I believe we ended up keeping the points for lifetime status though as we have well over 2,000,000 points enough for platinum Elite lifetime status (we're still working on the nights).  
You Probably shouldn't bring up the subject with Marriott again. 
Good luck.


----------



## Steve A (Nov 13, 2015)

In Safari, I had to disable the pop up blocker to be able to access the payment site.


----------



## Beaglemom3 (Nov 13, 2015)

Luvtoride said:


> Beagle mom,
> We had a situation a few years ago when someone else's MR points were getting credited into our MR account. They were a frequent traveler and it was A LOT of points we were getting credited with.  Eventually, Marriott caught up with this, I'm sure the other member complained about missing points.  Although they took most of the points away they gave us about 40,000 points as a goodwill gesture.
> I believe we ended up keeping the points for lifetime status though as we have well over 2,000,000 points enough for platinum Elite lifetime status (we're still working on the nights).
> *You Probably shouldn't bring up the subject with Marriott again. *
> Good luck.



  Thank you for sharing your experience.

  I will take a wait & see approach on this. I did call and speak to Chase, but could not get the idea across to them. I was told that this can't happen./not possible.  

  So, I tried, twice.    


  Hopefully, I will get these MRPs used up by the time the fog clears at Marriott.

-


----------



## dioxide45 (Nov 13, 2015)

Larry said:


> I just tried again this morning and still can't get in. Used firefox then chrome and it wouldn't even get me to error message page. As previously stated I already got my bill in the mail and filled out payment form and will drop it off at post office this morning.:ignore:



In Chrome I had to disable the popup blocker in order to get it to work.


----------



## MALC9990 (Nov 14, 2015)

Yesterday, I could get in and see what MFs were already due, all there was so far was my DC membership dues. European Resorts and Phuket Beach Club were not listed yet.

However when I attempted to pay my DC dues online, Nothing happened. Clicked on the link but no response. I called Cork and they reported that there were still some issues. Paid the fees over the phone and got an email receipt this morning.


----------



## dioxide45 (Nov 14, 2015)

Was able to pay the DC Annual Fee and Harbour Lake MF online a few minutes ago.


----------



## GreenTea (Nov 15, 2015)

The site seems to be having recognition problems now.   After logging in, I am told that I have to be logged in to view the member section.   Sigh.   It seems perhaps a portion of our fees out to go to hiring a capable web site manager.


----------



## Phanatic (Nov 15, 2015)

I had no problem using Safari yesterday.

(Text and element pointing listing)
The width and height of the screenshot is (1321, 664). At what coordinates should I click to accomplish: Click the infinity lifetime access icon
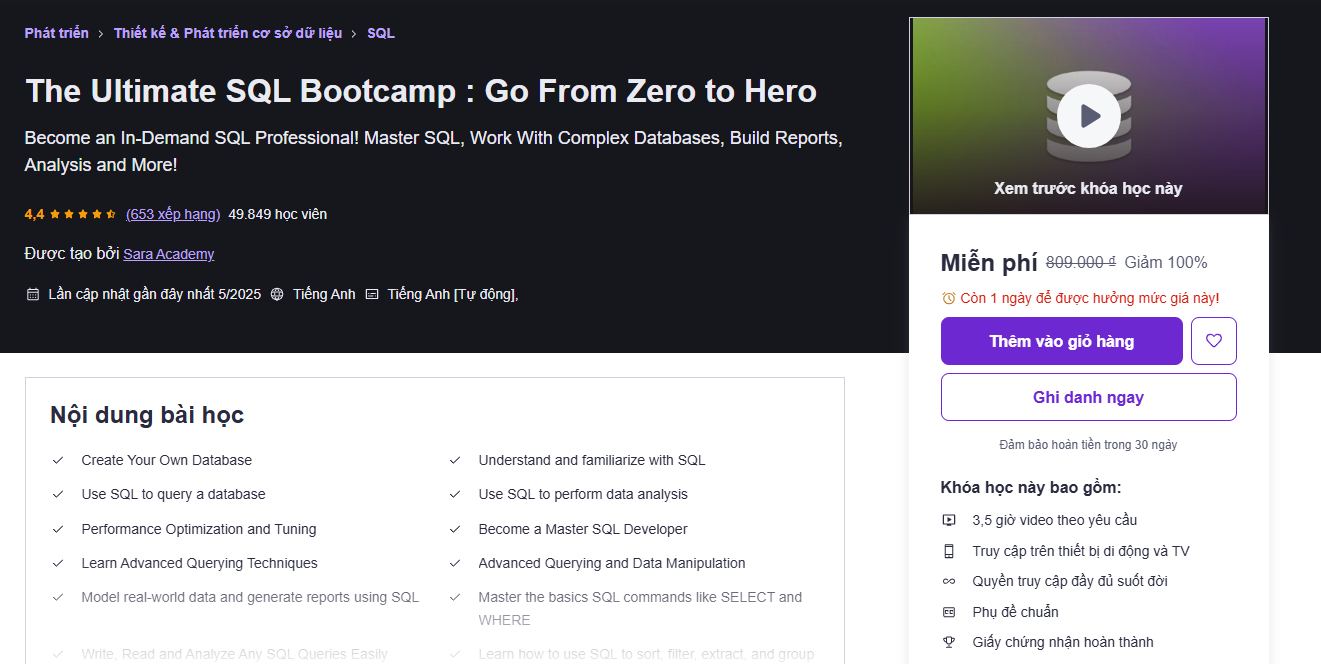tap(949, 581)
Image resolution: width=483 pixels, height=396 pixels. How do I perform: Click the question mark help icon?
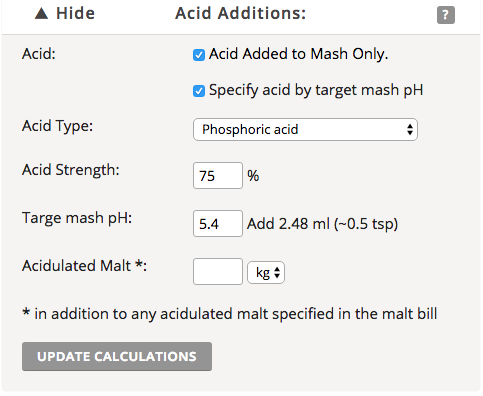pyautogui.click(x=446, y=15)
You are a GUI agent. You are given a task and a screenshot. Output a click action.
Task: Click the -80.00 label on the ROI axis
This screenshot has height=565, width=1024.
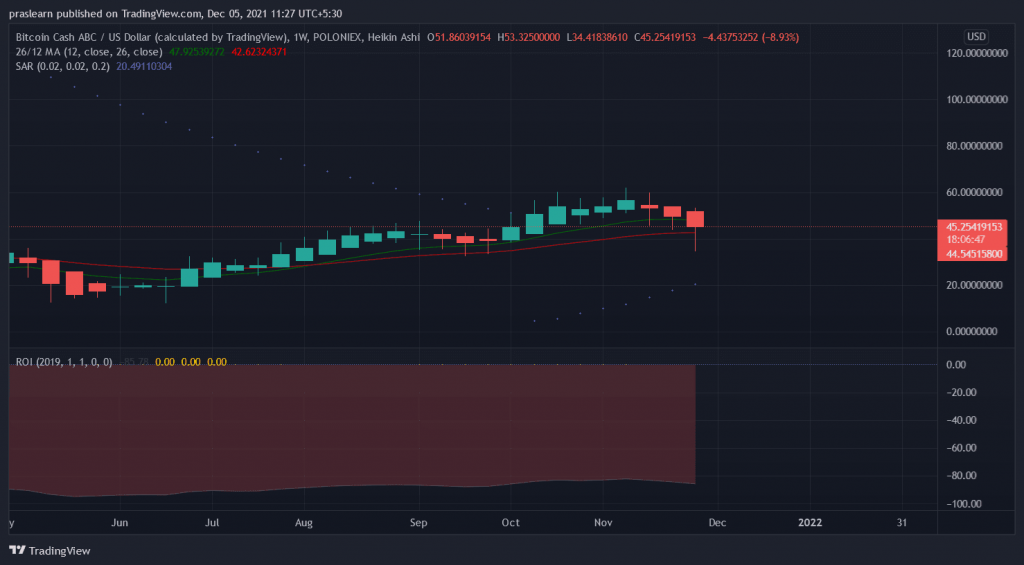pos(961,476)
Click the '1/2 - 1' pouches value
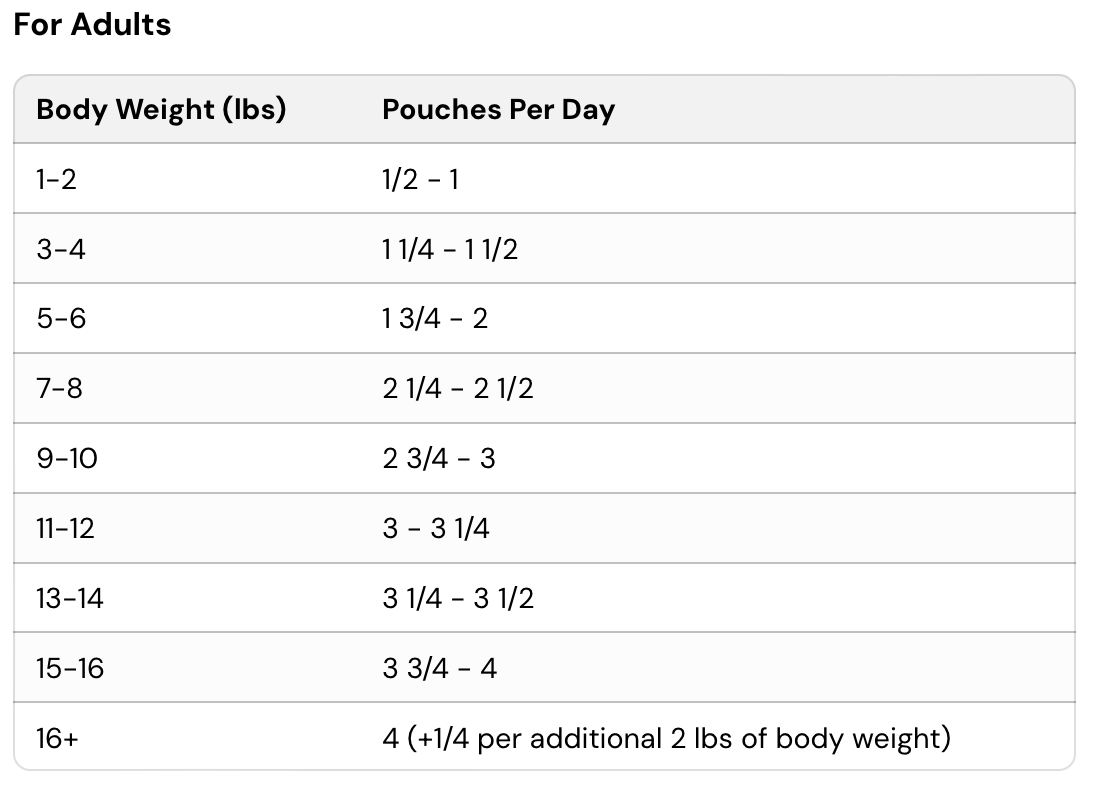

> _EXERCISES_
1. Give the part of the listing that begins with the line containing "You are a GUI" and runs through the end of the listing as a JSON list of strings, one string per line, with blank lines and pictures left out.
2. Take the forum thread about the online fee payment site further from where it stops.

> _ANSWERS FOR THE EXERCISE_
1.
[
  "You are a GUI agent. You are given a task and a screenshot. Output a click action.",
  "Task: Click the -80.00 label on the ROI axis",
  "This screenshot has height=565, width=1024.",
  "pos(961,476)",
  "Click the '1/2 - 1' pouches value"
]

2.
----------



## dioxide45 (Nov 15, 2015)

GreenTea said:


> The site seems to be having recognition problems now.   After logging in, I am told that I have to be logged in to view the member section.   Sigh.   It seems perhaps a portion of our fees out to go to hiring a capable web site manager.



I was able to get in to look at the MF packages, but it does appear that the reservation engine is down at the moment.


----------



## GreenTea (Nov 15, 2015)

Phanatic said:


> I had no problem using Safari yesterday.



Neither did I....yesterday.


----------



## Fasttr (Nov 16, 2015)

May have to retitle the thread again....appears the MF functionality is "under repair" again.


----------



## GreenTea (Nov 16, 2015)

Yeah, it's down again for me.   Though reservations are up.  Sounds like they can only manage to keep half up at a time.


----------



## SueDonJ (Nov 16, 2015)

Fasttr said:


> May have to retitle the thread again....appears the MF functionality is "under repair" again.



Grrrrrr.  <mumble-mumble>


----------



## potchak (Nov 17, 2015)

*Maintenance fee section of My-vacationclub not working?*

I have been trying for weeks to get into it. Has anyone else had this problem? I know the destination club fee is due soon, so wondering how they can have the site down that long.


----------



## Larry (Nov 17, 2015)

I removed pop up blockers the other day and was able to get to payment page but I already mailed in my payment. Just wanted to check if it was working.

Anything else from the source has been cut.